Be Driven
  Device Drivers in the Be Os
     
    Q & A : Data Transfer

Questions and Answers
Data Transfer Design Issues.

This section deals with more complex design decsions, as opposed to just simple, Will it work? This is probably going to be more along the line of Question and Responses.

Information primarily taken out of BeDevTalk Archives. ;-)
Very much worth reading through to learn from others experiences.

Question : Fast I/O

Something I've been wondering about for a while now; suppose you have a driver for something that can generate a lot of data fast. Say, a 100base ethernet driver (altho these may still have a special non-kernel driver API in DR9, but it's just an example anyway). There may be 10 megabytes of data coming in each second, and you don't want to lose any of it, which means that to keep up you have to have a buffer around for DMA'ing into at any time, and you can't afford to copy the data too many times or you run out of memory bandwidth.

The optimal method is to have three or more equal-sized buffers posted to the driver at any time, the driver filling them up one by one and posting back to the app which cycles them back after processing the data. Trivial to do with a message queue. But how are you going to do it with a synchronous read()/write() API?

solution 1: one thread in a read() loop. Between the time read() returns and the thread manages to call it again with a new or emptied buffer, n Ethernet packet frames may have been lost.

solution 2: three threads blocked in read() loops, served one by one. Question is, how is the order enforced?

solution 3: a kernel thread managing a buffer queue in kernel space and doing memory copies to user space on read(). Risks running out of memory bandwidth.

solution 4: two user threads blocked in read() loops, managing a buffer queue with a third thread through a message port. The third thread does all the actual processing of the data. Complicated, with two layers of semaphores (one in driver, another in the message port).
-Osma Ahvenlampi (oahvenla@cc.hut.fi)

Response:

>The optimal method is to have three or more equal-sized buffers posted to the
>driver at any time, the driver filling them up one by one and posting back to
>the app which cycles them back after processing the data. Trivial to do with a
>message queue. But how are you going to do it with a synchronous read()/write() API?

You're confusing the driver implementation, talking to hardware, with the API where the application is talking to the driver.

>solution 3: a kernel thread managing a buffer queue in kernel space and doing
>memory copies to user space on read(). Risks running out of memory bandwidth.

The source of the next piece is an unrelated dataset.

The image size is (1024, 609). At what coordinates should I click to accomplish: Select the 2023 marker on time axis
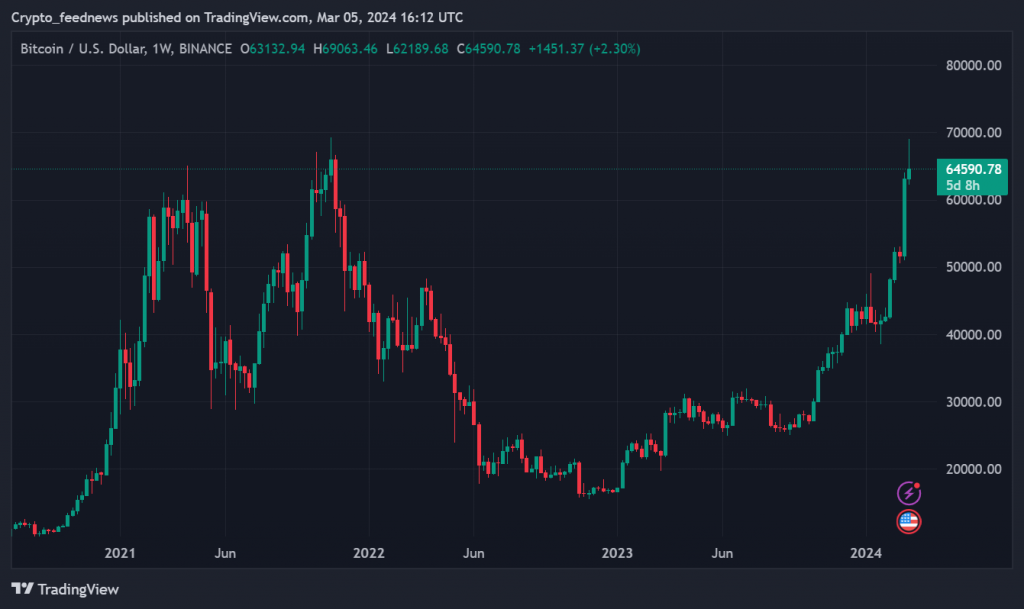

Yes, well, such is life. You will need at least two memory copies; from the device to the driver (even if it's DMA, it still counts as a "memory copy") and from the driver to the application. Not counting any copying or processing the application wants to do
with the data.

Forcing user applications to use a non-standard I/O model is only needed for devices that come close to the machines' total capacity; typically, that is not expected to happen for "normal" devices. 100 MBit Ethernet is somewhat fast for the baseline CPU of today, but that's good, because modern machines will not have a problem with it, and it'll take some time before it's perceived as "slow" (like 10baseT is in some circles).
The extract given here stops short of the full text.